Obamacare opened the door for a lot of experiments in containing health care costs. Emanuel, who helped craft the law at the White House’s Office of Management and Budget, is a big believer in bundled payments. He told me his original hope was for the feds to be paying for five different procedures by bundle by 2015, though that proved too ambitious for federal officials, who worried that hospitals and doctors wouldn’t be ready.
So instead, the law created a new office within the Centers for Medicare and Medicaid Services to test some of these innovative ideas.
The evidence suggests that bundled payments have been perhaps the most successful cost experiment run under the ACA, in comparison to accountable care organizations (which pay doctors and hospitals collectively for all of a patient’s treatment and for which current evidence is more mixed) and other proposals.
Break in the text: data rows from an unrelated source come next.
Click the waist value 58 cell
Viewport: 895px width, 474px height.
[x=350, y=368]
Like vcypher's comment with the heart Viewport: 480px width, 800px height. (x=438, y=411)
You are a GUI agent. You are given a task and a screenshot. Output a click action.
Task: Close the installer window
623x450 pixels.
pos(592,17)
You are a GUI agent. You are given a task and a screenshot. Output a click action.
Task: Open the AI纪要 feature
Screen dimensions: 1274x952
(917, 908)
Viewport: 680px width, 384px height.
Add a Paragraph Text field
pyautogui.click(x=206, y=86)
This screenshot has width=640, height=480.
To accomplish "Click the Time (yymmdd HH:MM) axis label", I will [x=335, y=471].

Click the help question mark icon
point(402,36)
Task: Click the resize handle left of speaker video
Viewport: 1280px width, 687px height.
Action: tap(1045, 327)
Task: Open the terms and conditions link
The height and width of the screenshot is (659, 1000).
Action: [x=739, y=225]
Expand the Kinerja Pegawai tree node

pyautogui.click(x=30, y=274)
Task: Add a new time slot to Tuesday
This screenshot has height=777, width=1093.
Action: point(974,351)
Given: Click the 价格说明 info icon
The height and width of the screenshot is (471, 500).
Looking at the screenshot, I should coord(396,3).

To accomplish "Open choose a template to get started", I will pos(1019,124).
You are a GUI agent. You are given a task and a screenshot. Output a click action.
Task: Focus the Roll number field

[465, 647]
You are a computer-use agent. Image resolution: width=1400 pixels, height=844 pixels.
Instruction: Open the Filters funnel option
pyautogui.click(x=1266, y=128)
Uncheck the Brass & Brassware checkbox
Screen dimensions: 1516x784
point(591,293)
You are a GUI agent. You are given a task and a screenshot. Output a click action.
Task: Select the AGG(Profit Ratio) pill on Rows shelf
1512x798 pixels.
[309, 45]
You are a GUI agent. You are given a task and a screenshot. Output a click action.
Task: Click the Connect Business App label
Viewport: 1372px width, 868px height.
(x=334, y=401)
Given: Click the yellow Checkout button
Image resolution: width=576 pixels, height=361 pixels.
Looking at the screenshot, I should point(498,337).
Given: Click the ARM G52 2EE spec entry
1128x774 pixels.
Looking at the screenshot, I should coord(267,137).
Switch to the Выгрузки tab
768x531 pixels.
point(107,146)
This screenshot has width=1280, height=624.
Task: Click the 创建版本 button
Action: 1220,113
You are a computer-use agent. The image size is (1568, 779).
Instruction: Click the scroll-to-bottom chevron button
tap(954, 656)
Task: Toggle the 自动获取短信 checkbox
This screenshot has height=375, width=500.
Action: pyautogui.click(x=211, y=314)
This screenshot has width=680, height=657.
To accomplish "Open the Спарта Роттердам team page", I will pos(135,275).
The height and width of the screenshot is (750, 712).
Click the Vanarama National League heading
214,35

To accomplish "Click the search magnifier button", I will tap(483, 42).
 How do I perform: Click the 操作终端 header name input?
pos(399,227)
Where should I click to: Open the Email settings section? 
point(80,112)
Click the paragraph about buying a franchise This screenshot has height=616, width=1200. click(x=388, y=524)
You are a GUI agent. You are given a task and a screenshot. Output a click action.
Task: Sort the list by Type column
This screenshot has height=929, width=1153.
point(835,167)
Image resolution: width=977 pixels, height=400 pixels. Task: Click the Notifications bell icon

Bundled payments, Emanuel said, encourage hospitals and doctors to find more efficient ways of performing these procedures. Because they receive a flat amount, any savings they achieve go right into their pocket. But bundled payments don’t require providers to “boil the ocean” in the way ACOs might, because the latter requires a much broader overhaul to find savings in treating the full range of a patient’s medical needs.
In other words, it’s easy for hospitals to figure out how to do one procedure more cost-effectively. Figuring out how to treat an entire patient more cheaply is much harder.